Network Working Group E. Hall
Request for Comments: 4155 September 2005
Category: Informational
The application/mbox Media Type
Status of This Memo
This memo provides information for the Internet community. It does
not specify an Internet standard of any kind. Distribution of this
memo is unlimited.
Copyright Notice
Copyright (C) The Internet Society (2005).
Abstract
This memo requests that the application/mbox media type be authorized
for allocation by the IESG, according to the terms specified in RFC
2048. This memo also defines a default format for the mbox database,
which must be supported by all conformant implementations.

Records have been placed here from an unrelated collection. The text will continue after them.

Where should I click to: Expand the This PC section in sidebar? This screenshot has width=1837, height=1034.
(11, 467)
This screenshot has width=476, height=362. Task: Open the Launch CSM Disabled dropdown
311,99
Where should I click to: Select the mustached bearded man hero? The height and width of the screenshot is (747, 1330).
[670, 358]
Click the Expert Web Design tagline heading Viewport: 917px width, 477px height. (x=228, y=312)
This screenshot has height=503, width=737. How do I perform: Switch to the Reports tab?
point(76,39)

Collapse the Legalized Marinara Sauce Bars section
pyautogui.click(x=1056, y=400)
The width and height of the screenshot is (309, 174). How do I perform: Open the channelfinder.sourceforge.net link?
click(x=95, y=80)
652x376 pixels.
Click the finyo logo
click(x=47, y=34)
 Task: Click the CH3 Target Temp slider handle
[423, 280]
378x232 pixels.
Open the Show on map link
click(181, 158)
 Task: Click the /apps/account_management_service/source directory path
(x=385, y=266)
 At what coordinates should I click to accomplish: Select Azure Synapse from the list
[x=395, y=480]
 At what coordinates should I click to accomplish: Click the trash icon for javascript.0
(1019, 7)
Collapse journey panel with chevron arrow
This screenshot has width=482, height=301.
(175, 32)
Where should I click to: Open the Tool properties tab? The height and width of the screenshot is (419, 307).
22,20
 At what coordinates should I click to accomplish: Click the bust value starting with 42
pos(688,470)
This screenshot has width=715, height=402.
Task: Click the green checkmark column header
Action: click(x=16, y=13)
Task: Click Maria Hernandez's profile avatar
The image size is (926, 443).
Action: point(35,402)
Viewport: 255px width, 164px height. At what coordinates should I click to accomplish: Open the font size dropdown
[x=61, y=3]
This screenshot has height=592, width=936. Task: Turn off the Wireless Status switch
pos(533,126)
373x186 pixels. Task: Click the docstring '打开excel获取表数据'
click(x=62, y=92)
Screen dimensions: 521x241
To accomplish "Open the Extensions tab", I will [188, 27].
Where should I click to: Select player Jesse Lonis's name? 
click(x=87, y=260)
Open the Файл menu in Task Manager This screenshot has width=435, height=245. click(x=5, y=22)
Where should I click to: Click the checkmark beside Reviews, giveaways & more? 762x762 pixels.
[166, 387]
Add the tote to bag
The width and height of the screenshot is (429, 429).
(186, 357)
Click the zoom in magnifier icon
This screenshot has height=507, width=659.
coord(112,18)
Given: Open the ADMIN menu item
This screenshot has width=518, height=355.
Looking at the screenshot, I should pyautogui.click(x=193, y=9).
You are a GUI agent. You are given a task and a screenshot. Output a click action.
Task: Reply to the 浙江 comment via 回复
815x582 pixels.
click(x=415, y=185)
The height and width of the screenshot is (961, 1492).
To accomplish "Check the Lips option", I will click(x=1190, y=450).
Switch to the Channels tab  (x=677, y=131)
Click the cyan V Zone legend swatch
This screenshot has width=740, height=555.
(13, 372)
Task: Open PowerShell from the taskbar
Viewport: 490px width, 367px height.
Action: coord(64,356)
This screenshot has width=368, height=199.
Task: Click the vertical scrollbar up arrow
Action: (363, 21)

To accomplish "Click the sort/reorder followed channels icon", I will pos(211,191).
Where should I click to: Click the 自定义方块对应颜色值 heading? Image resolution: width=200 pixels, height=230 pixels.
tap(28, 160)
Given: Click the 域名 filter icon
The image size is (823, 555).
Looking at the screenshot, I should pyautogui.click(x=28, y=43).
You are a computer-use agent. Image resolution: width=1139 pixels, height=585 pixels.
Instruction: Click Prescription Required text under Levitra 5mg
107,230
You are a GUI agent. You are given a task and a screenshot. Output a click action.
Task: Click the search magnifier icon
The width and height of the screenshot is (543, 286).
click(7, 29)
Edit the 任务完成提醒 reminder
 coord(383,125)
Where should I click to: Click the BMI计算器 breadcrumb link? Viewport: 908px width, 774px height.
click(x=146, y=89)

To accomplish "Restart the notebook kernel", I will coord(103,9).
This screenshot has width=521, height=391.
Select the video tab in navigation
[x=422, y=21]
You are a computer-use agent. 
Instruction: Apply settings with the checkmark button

1. Background and Overview
UNIX-like operating systems have historically made widespread use of
"mbox" database files for a variety of local email purposes. In the
common case, mbox files store linear sequences of one or more
electronic mail messages, with local email clients treating the
database as a logical folder of email messages. mbox databases are
also used by a variety of other messaging tools, such as mailing list
management programs, archiving and filtering utilities, messaging
servers, and other related applications. In recent years, mbox
databases have also become common on a large number of non-UNIX
computing platforms, for similar kinds of purposes.
The increased pervasiveness of these files has led to an increased
demand for a standardized, network-wide interchange of these files as
discrete database objects. In turn, this dictates a need for a
general media type definition for mbox files, which is the subject
and purpose of this memo.
Hall Informational [Page 1]
RFC 4155 The application/mbox Media Type September 2005
2. About the mbox Database
The mbox database format is not documented in an authoritative
specification, but instead exists as a well-known output format that
is anecdotally documented, or which is only authoritatively
documented for a specific platform or tool.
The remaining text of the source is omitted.